> Work request
Each line of the records below that holds "will" should be copied out.
[Opening Record extracts section]
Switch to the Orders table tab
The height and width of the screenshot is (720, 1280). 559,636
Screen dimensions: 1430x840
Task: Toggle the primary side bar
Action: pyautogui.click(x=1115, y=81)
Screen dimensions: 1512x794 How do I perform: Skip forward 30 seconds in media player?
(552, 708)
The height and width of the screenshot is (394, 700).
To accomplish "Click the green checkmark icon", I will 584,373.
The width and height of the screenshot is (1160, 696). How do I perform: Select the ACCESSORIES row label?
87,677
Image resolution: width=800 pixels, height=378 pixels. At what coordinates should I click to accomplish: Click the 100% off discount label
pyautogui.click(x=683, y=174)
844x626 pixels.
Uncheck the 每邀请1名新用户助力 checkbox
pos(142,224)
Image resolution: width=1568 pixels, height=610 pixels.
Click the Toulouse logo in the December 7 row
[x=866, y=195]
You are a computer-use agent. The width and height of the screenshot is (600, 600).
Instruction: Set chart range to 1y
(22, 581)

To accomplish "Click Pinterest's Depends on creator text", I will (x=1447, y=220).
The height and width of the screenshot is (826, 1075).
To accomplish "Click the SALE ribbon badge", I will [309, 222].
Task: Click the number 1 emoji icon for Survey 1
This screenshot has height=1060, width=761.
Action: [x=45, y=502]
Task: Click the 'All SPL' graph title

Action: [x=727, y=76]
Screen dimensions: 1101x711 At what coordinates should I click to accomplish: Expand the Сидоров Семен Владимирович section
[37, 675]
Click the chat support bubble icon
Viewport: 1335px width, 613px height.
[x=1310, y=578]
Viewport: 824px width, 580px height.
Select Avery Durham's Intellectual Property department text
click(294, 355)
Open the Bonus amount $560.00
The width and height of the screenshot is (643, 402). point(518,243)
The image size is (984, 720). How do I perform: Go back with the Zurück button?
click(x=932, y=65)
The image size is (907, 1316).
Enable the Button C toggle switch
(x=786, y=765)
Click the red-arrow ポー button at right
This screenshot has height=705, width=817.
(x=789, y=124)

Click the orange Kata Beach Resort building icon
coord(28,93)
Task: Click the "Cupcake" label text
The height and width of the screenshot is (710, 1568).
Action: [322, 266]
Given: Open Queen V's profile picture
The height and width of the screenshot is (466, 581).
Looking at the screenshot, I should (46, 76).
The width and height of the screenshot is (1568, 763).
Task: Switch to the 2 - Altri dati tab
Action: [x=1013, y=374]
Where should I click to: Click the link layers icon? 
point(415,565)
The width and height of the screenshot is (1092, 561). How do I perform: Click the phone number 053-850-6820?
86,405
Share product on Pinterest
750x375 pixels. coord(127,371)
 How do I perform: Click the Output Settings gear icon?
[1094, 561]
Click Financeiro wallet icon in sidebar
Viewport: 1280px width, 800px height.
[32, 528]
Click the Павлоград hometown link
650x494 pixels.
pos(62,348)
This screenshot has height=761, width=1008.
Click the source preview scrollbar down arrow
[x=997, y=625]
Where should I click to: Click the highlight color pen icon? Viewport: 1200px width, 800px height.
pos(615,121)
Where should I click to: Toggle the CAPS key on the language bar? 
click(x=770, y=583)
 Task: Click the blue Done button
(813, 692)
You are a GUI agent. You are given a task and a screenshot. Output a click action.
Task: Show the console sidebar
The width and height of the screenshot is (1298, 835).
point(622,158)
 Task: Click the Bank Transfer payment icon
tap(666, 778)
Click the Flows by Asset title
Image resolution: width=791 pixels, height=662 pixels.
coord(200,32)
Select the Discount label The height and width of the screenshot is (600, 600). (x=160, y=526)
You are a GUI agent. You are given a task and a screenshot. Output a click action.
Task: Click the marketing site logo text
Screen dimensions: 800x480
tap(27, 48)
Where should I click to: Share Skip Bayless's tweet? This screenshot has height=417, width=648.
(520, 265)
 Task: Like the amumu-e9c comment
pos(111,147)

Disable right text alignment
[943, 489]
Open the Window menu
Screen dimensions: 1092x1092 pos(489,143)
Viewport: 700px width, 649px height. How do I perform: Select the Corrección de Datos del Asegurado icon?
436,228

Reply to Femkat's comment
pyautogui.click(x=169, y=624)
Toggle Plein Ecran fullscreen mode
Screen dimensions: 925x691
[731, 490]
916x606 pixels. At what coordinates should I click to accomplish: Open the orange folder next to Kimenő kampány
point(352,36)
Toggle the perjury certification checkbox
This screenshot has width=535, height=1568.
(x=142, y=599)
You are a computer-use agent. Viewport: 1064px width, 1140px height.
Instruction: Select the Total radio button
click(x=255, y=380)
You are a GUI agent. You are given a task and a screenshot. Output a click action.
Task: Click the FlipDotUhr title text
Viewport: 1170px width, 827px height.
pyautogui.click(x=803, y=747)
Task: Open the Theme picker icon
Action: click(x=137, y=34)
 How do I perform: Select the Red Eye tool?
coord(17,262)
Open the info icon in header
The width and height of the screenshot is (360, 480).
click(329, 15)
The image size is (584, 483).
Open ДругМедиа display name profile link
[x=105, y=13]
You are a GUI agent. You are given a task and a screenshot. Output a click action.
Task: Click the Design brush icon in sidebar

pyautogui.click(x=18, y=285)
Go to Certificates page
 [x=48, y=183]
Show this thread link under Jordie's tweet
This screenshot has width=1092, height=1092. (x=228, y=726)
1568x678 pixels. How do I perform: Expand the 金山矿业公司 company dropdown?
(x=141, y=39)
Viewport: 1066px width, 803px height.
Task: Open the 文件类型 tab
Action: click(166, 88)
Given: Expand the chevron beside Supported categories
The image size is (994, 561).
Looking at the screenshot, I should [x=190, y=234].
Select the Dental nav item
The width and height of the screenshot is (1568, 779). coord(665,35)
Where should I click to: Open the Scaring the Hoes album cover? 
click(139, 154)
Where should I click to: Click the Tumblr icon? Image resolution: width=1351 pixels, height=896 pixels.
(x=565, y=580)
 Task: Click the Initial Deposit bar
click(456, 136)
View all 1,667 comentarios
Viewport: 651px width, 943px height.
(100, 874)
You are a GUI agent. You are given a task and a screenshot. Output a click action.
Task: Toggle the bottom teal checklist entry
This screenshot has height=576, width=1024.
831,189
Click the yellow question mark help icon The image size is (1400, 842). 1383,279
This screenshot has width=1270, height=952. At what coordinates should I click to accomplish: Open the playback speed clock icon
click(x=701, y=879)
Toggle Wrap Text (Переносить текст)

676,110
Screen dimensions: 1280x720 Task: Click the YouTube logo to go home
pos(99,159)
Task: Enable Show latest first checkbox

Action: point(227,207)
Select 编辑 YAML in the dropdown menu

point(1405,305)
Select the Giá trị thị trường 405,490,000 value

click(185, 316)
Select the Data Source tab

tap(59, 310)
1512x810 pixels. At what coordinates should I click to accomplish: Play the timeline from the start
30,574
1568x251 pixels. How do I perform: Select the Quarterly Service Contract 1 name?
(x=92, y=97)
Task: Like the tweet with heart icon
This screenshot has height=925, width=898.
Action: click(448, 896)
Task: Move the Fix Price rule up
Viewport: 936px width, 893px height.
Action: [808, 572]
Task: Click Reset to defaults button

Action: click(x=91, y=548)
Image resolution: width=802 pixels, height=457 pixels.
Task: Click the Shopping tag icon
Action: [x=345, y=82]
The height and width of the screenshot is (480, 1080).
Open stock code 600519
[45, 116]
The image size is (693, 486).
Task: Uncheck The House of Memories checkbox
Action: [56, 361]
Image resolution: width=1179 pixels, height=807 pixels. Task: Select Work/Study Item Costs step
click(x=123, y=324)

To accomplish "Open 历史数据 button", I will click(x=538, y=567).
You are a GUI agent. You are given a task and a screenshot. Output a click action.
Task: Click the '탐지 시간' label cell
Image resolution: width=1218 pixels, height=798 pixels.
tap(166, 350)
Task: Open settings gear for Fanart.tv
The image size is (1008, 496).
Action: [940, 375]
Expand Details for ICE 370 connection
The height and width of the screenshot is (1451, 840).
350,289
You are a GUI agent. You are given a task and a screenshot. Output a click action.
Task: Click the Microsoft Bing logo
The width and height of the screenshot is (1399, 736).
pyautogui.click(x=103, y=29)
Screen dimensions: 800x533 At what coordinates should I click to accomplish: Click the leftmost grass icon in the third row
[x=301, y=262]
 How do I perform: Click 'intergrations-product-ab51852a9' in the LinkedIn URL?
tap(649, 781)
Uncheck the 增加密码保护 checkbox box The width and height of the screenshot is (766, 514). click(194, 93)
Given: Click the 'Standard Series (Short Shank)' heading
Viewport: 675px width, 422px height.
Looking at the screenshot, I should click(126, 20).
[Closing Record extracts section]
> Expected answer
To accomplish "Click the green checkmark icon", I will 584,373.
To accomplish "Click Pinterest's Depends on creator text", I will (x=1447, y=220).
To accomplish "Click the SALE ribbon badge", I will [309, 222].
To accomplish "Open 历史数据 button", I will click(x=538, y=567).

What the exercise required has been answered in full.